During the pandemic, criminals used the cloud to hide phishing scams from trusted Microsoft and Google services.
Researchers security by Proofpoint they discovered 7 million malicious emails sent by Microsoft 365 and 45 million emails sent by Google infrastructure in the first three months of 2021 alone.
They also report that malicious users used the services Office 365, Azure, OneDrive, SharePoint, G-Suite and Firebase, to send emails, but also for attacks on servers.
The publication states:
"The volume of malicious messages from these trusted cloud services exceeded the volume of botnets in 2020, and the trusted reputation of these domains, such as outlook.com and sharepoint.com, increases the difficulty of detection."

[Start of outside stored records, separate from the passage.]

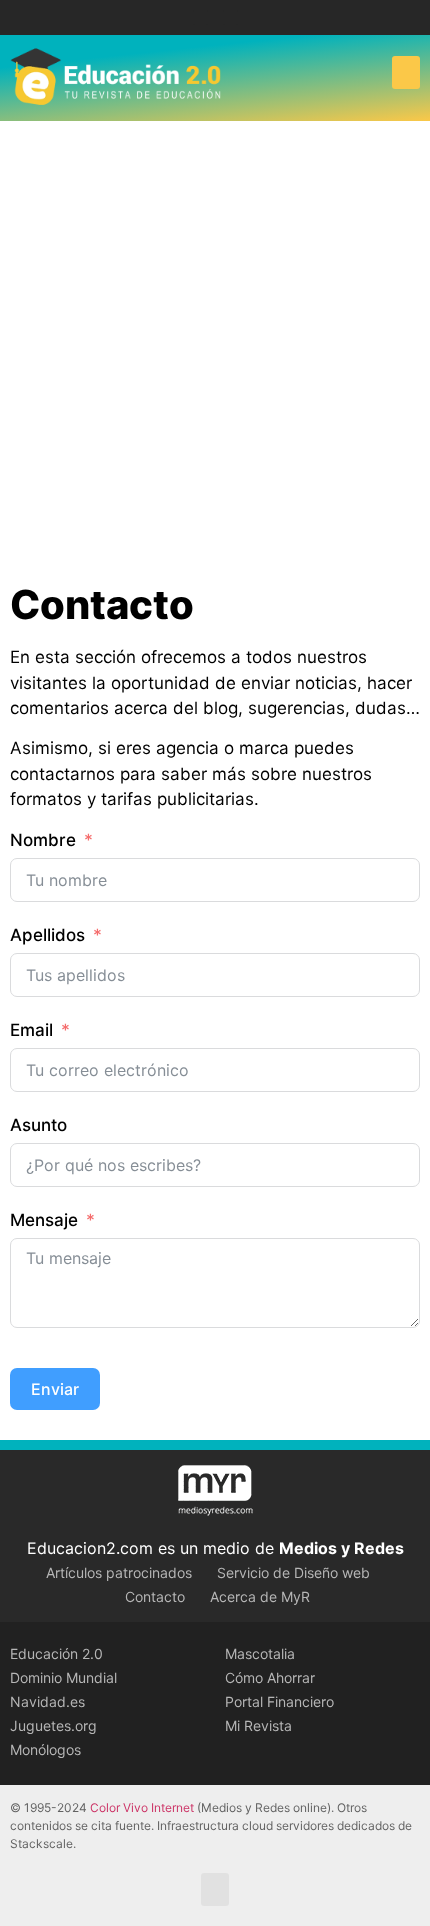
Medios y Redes (341, 1548)
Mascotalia (260, 1653)
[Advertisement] (215, 346)
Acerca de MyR (260, 1596)
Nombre (43, 840)
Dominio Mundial (63, 1677)
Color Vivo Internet (142, 1807)
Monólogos (45, 1749)
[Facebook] (200, 17)
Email (31, 1030)
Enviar (55, 1389)
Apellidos (47, 935)
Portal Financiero (279, 1701)
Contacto (155, 1596)
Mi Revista (258, 1725)
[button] (406, 72)
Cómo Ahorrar (270, 1677)
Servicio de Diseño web (293, 1572)
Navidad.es (47, 1701)
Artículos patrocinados (119, 1572)
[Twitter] (230, 17)
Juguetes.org (53, 1725)
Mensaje (44, 1220)
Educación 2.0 (56, 1653)
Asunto (38, 1125)
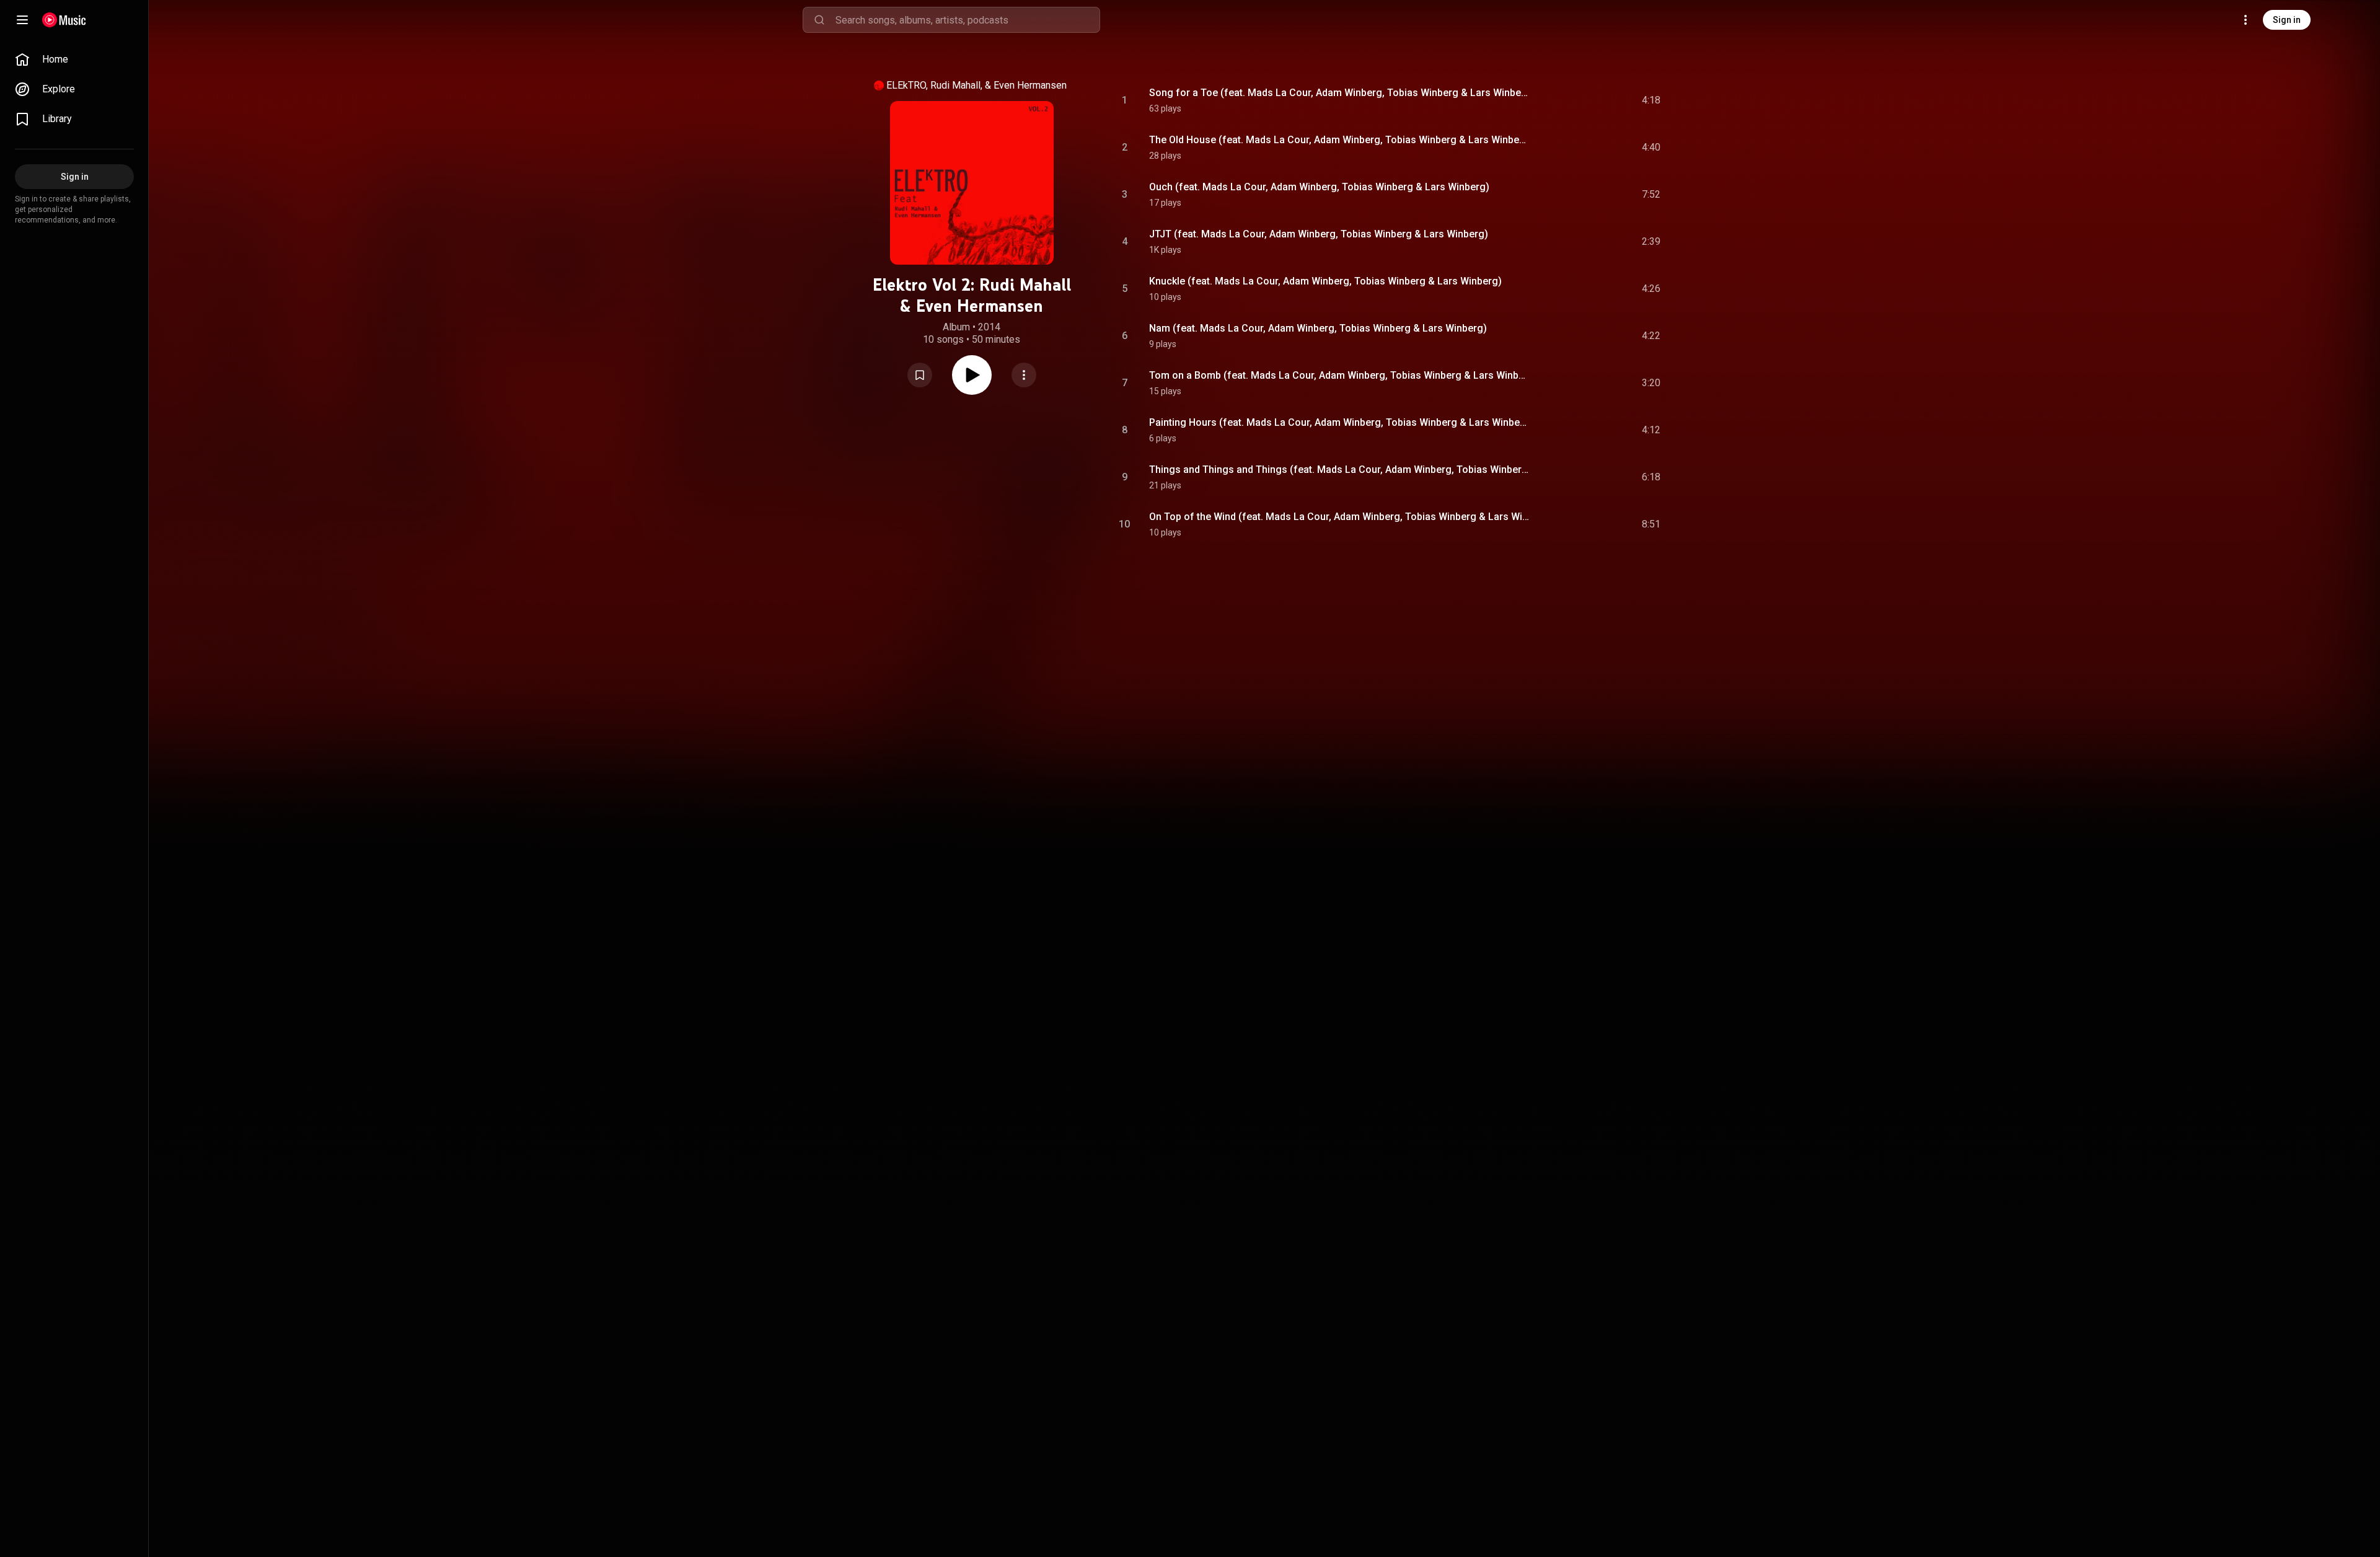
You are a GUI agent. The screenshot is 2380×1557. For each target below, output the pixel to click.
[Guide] (22, 19)
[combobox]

Since a breach of one account could give access to more others, ProofPoint estimated that 95% of organizations were targeted in cloud attacks and more than half of them were successful. In addition, more than 30% of the organizations that were breached "experienced post-access activity such as file management, email promotion and OAuth activities".
Once intruders have credentials, they can enter an organization's emails, locate affiliates and significant others, to convincingly send phishing emails.
Proofpoint gave many examples emails that tried to trick users into giving their information or serve malware.
Proofpoint research clearly shows that intruders use popular cloud communication tools to spread malicious emails and target people using Microsoft and Google infrastructure.
Breaking accounts in the cloud can be combined with serving ransomware, with disastrous results.
So securing cloud services should be a top priority for security companies.